--- Records provided ---

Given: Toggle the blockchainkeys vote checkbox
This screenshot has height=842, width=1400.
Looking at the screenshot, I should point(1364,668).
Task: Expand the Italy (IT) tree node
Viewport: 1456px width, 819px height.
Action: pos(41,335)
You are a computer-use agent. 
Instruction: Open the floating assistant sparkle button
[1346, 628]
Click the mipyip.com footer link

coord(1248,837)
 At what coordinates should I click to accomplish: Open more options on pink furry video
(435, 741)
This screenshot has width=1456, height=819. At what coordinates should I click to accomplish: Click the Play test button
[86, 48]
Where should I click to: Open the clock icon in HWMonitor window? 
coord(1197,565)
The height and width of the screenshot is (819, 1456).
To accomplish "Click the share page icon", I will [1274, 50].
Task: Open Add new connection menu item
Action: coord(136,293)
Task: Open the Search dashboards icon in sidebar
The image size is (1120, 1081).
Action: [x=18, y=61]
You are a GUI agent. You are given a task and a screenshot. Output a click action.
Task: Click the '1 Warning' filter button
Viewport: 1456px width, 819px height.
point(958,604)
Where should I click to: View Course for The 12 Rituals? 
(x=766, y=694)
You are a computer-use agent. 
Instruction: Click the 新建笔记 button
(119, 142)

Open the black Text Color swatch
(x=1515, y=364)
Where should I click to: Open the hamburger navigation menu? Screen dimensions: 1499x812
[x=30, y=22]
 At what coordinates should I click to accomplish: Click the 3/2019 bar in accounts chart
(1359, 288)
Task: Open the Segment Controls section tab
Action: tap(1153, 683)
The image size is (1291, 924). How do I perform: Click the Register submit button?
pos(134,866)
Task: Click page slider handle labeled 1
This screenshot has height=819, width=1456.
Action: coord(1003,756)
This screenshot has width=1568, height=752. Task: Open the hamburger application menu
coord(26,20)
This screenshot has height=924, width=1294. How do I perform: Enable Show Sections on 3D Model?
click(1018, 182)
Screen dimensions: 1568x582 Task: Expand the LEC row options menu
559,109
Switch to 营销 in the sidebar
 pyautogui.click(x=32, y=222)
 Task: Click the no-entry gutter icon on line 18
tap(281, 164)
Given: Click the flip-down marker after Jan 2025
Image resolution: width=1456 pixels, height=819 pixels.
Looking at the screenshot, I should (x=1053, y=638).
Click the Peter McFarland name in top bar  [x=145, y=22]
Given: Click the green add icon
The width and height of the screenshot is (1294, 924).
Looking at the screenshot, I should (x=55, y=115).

---

Print every record exactly as it was given.

Solution for this problem:
Given: Toggle the blockchainkeys vote checkbox
This screenshot has height=842, width=1400.
Looking at the screenshot, I should point(1364,668).
Task: Expand the Italy (IT) tree node
Viewport: 1456px width, 819px height.
Action: pos(41,335)
You are a computer-use agent. 
Instruction: Open the floating assistant sparkle button
[1346, 628]
Click the mipyip.com footer link

coord(1248,837)
 At what coordinates should I click to accomplish: Open more options on pink furry video
(435, 741)
This screenshot has width=1456, height=819. At what coordinates should I click to accomplish: Click the Play test button
[86, 48]
Where should I click to: Open the clock icon in HWMonitor window? 
coord(1197,565)
The height and width of the screenshot is (819, 1456).
To accomplish "Click the share page icon", I will [1274, 50].
Task: Open Add new connection menu item
Action: coord(136,293)
Task: Open the Search dashboards icon in sidebar
The image size is (1120, 1081).
Action: [x=18, y=61]
You are a GUI agent. You are given a task and a screenshot. Output a click action.
Task: Click the '1 Warning' filter button
Viewport: 1456px width, 819px height.
point(958,604)
Where should I click to: View Course for The 12 Rituals? 
(x=766, y=694)
You are a computer-use agent. 
Instruction: Click the 新建笔记 button
(119, 142)

Open the black Text Color swatch
(x=1515, y=364)
Where should I click to: Open the hamburger navigation menu? Screen dimensions: 1499x812
[x=30, y=22]
 At what coordinates should I click to accomplish: Click the 3/2019 bar in accounts chart
(1359, 288)
Task: Open the Segment Controls section tab
Action: tap(1153, 683)
The image size is (1291, 924). How do I perform: Click the Register submit button?
pos(134,866)
Task: Click page slider handle labeled 1
This screenshot has height=819, width=1456.
Action: coord(1003,756)
This screenshot has width=1568, height=752. Task: Open the hamburger application menu
coord(26,20)
This screenshot has height=924, width=1294. How do I perform: Enable Show Sections on 3D Model?
click(1018, 182)
Screen dimensions: 1568x582 Task: Expand the LEC row options menu
559,109
Switch to 营销 in the sidebar
 pyautogui.click(x=32, y=222)
 Task: Click the no-entry gutter icon on line 18
tap(281, 164)
Given: Click the flip-down marker after Jan 2025
Image resolution: width=1456 pixels, height=819 pixels.
Looking at the screenshot, I should (x=1053, y=638).
Click the Peter McFarland name in top bar  [x=145, y=22]
Given: Click the green add icon
The width and height of the screenshot is (1294, 924).
Looking at the screenshot, I should (x=55, y=115).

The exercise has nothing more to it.